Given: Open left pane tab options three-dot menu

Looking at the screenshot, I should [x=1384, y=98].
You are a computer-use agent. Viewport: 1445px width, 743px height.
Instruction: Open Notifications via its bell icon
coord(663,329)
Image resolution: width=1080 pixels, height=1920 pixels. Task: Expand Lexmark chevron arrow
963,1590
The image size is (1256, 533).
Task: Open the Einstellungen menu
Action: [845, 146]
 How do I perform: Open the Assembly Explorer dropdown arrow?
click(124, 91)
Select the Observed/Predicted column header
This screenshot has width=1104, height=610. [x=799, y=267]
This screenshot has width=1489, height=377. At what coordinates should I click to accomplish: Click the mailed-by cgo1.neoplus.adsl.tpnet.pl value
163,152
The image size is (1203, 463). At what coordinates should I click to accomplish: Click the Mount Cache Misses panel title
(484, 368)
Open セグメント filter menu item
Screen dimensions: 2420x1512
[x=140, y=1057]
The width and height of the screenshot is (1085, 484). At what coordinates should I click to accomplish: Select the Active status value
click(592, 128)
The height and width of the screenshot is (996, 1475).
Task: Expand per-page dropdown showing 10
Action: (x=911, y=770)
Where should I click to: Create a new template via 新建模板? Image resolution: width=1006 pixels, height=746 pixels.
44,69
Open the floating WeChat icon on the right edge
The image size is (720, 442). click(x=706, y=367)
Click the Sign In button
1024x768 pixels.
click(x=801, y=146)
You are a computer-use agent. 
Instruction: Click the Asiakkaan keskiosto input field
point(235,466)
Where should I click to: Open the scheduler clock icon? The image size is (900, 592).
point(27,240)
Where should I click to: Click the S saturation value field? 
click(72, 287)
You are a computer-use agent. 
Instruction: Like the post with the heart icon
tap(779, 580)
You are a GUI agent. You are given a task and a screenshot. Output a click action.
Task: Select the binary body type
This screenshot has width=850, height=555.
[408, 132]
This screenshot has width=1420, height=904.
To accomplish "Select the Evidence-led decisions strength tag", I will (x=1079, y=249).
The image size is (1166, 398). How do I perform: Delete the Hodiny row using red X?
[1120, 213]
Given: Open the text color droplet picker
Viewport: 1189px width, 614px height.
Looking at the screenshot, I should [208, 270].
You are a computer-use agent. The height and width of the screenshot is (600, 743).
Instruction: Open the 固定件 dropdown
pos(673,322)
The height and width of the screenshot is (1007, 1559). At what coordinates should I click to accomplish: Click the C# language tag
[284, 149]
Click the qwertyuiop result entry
::::
Exercise –
Retype everything from the first line of the data down to the line containing "coord(663,329)", with both of those lines included.

Problem solution –
Given: Open left pane tab options three-dot menu

Looking at the screenshot, I should [x=1384, y=98].
You are a computer-use agent. Viewport: 1445px width, 743px height.
Instruction: Open Notifications via its bell icon
coord(663,329)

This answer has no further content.